● **WHAT IS NEEDED**
Can you extract, word for word, the lines starting at the one that contains "Viewport: 1108px width, 544px height." and ending at the one that contains "coord(10,262)", with the pictures left out?

◆ ◆ ◆ ◆ ◆

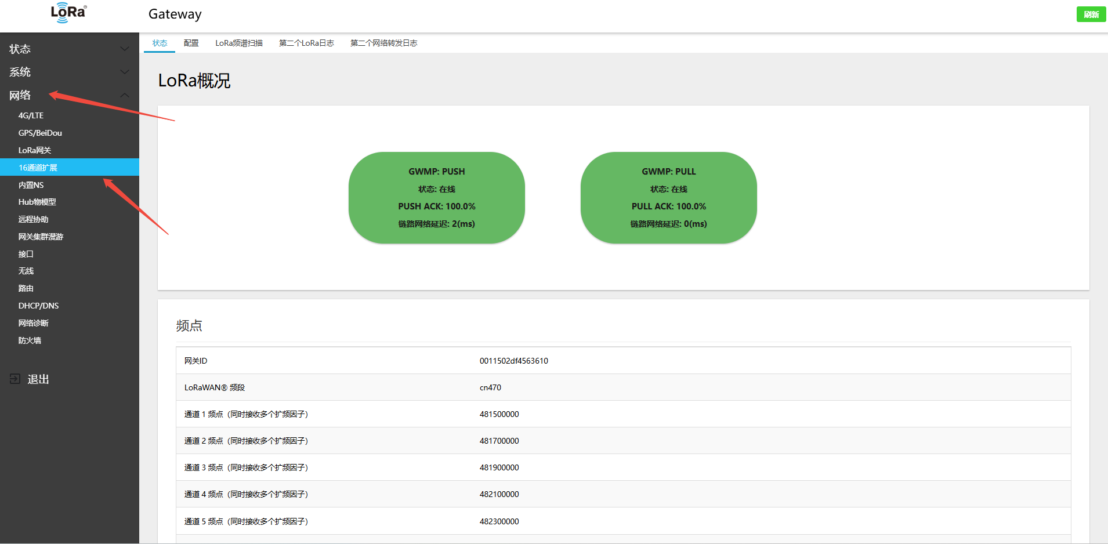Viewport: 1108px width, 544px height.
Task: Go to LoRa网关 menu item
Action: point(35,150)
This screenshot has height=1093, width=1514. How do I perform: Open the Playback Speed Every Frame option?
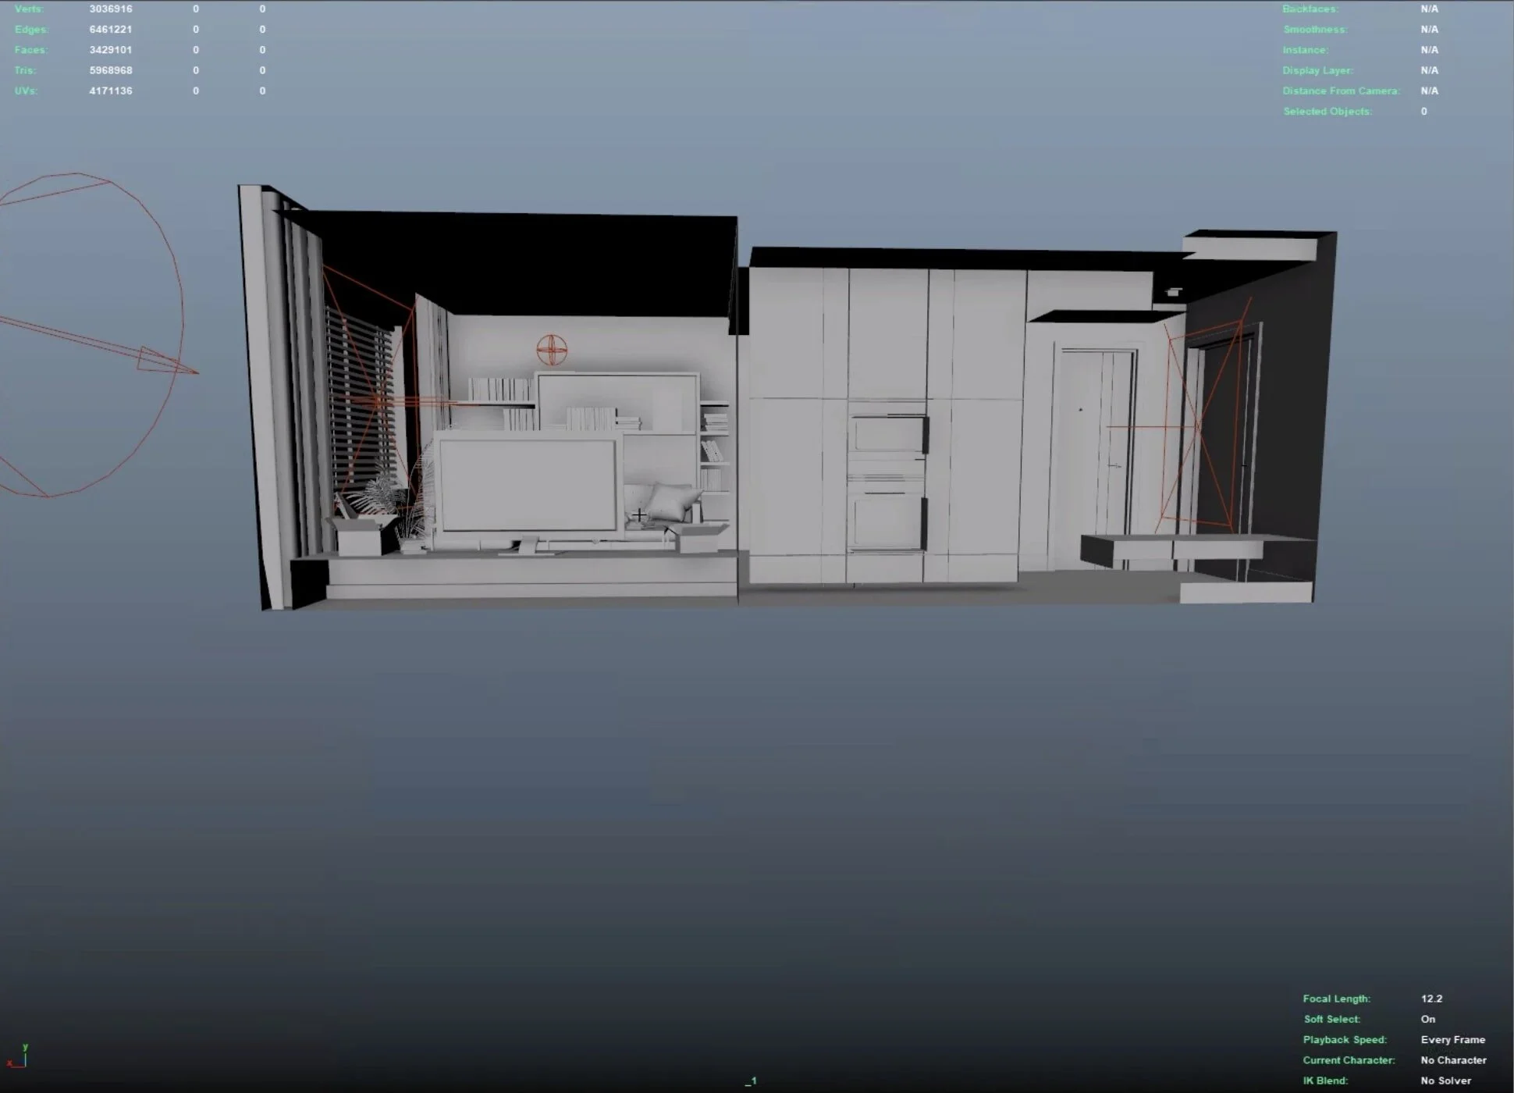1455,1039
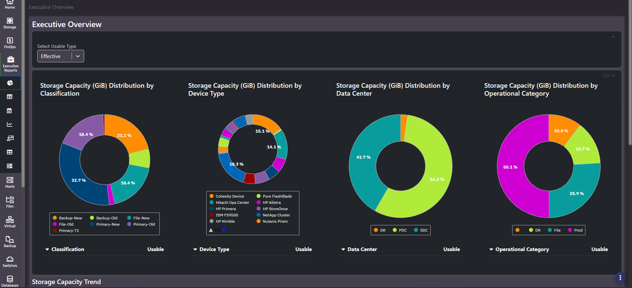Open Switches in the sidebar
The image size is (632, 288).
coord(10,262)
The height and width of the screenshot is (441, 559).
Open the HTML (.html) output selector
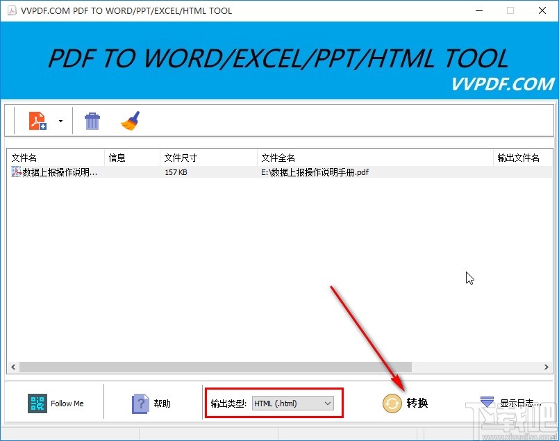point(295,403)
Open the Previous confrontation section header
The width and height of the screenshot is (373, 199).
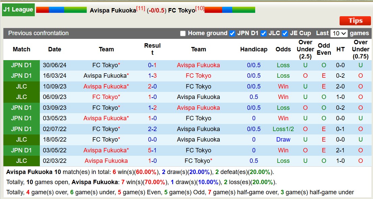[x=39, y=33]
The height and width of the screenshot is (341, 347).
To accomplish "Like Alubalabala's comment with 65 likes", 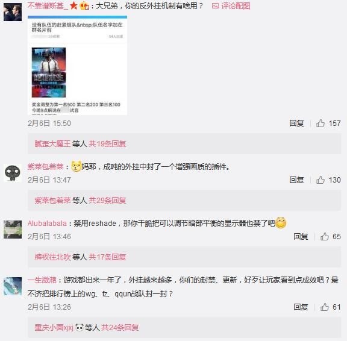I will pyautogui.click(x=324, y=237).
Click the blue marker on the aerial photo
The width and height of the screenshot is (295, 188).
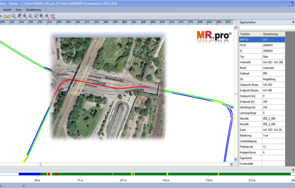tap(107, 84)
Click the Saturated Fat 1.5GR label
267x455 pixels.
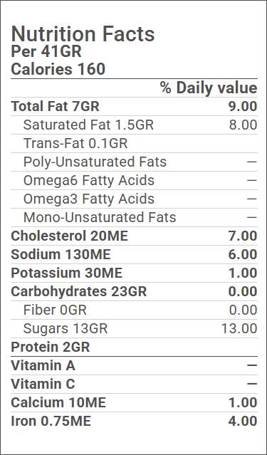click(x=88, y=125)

◆ ◆ ◆ ◆ ◆

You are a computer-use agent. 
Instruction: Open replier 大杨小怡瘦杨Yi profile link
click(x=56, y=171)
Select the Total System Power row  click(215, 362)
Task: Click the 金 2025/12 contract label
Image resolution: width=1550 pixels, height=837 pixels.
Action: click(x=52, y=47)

◆ ◆ ◆ ◆ ◆

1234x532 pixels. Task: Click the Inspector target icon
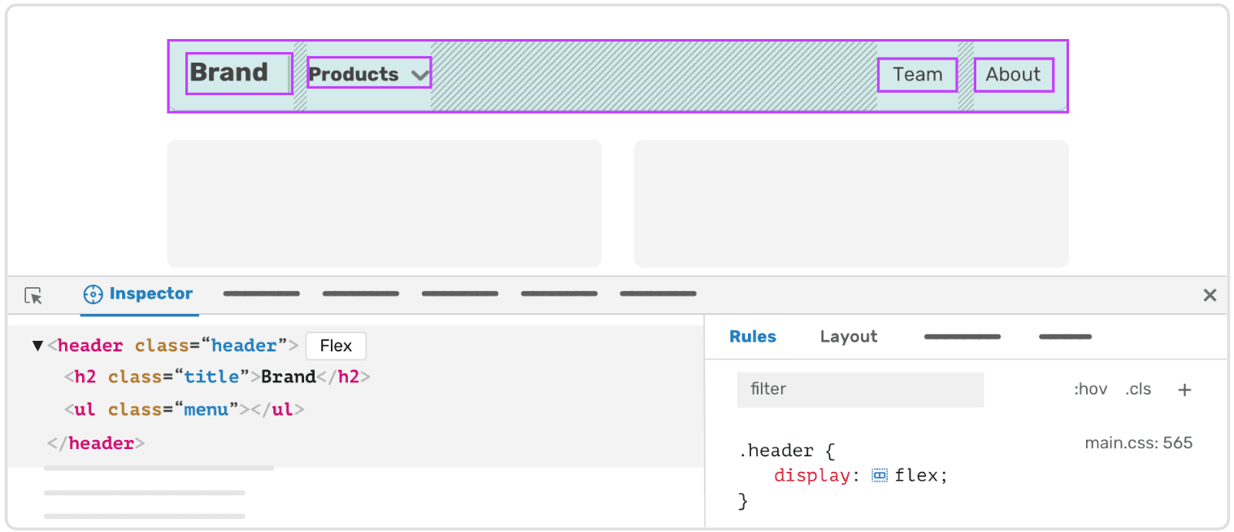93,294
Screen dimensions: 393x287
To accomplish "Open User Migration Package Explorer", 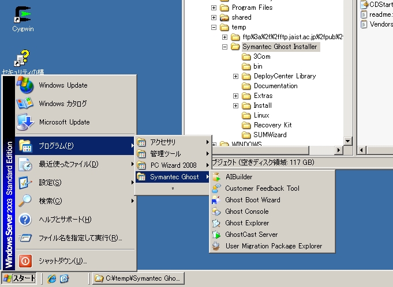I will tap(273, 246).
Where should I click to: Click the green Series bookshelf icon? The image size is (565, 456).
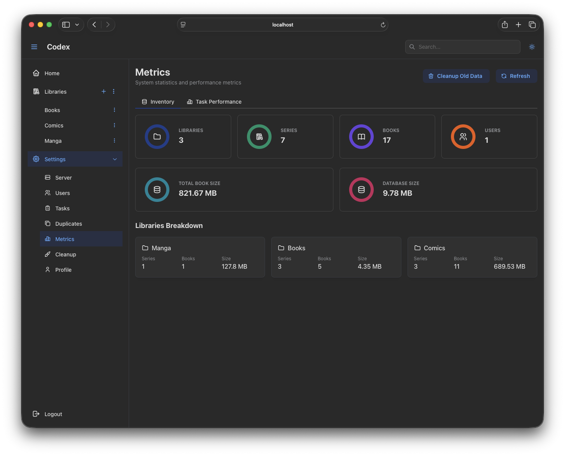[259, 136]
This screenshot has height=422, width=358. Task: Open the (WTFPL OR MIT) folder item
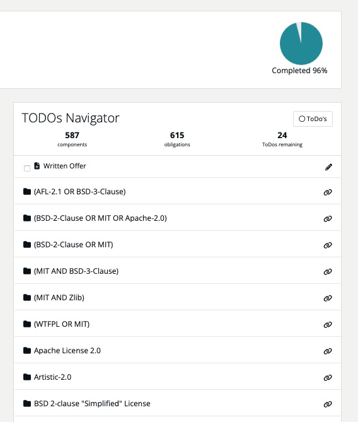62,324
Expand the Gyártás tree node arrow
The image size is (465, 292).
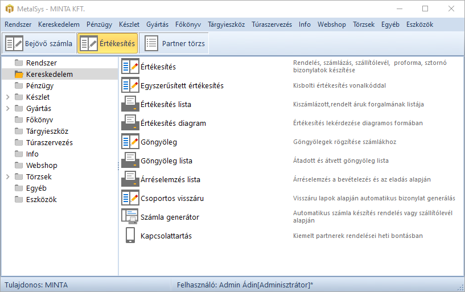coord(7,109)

◆ ◆ ◆ ◆ ◆

● **EXERCISE OUTPUT**
Viewport: 1108px width, 544px height.
Task: Go to LoRa网关 menu item
Action: point(35,150)
This screenshot has height=1093, width=1514. How do I perform: Open the Playback Speed Every Frame option?
1455,1039
Open Switches in the sidebar
The image size is (632, 288).
coord(10,262)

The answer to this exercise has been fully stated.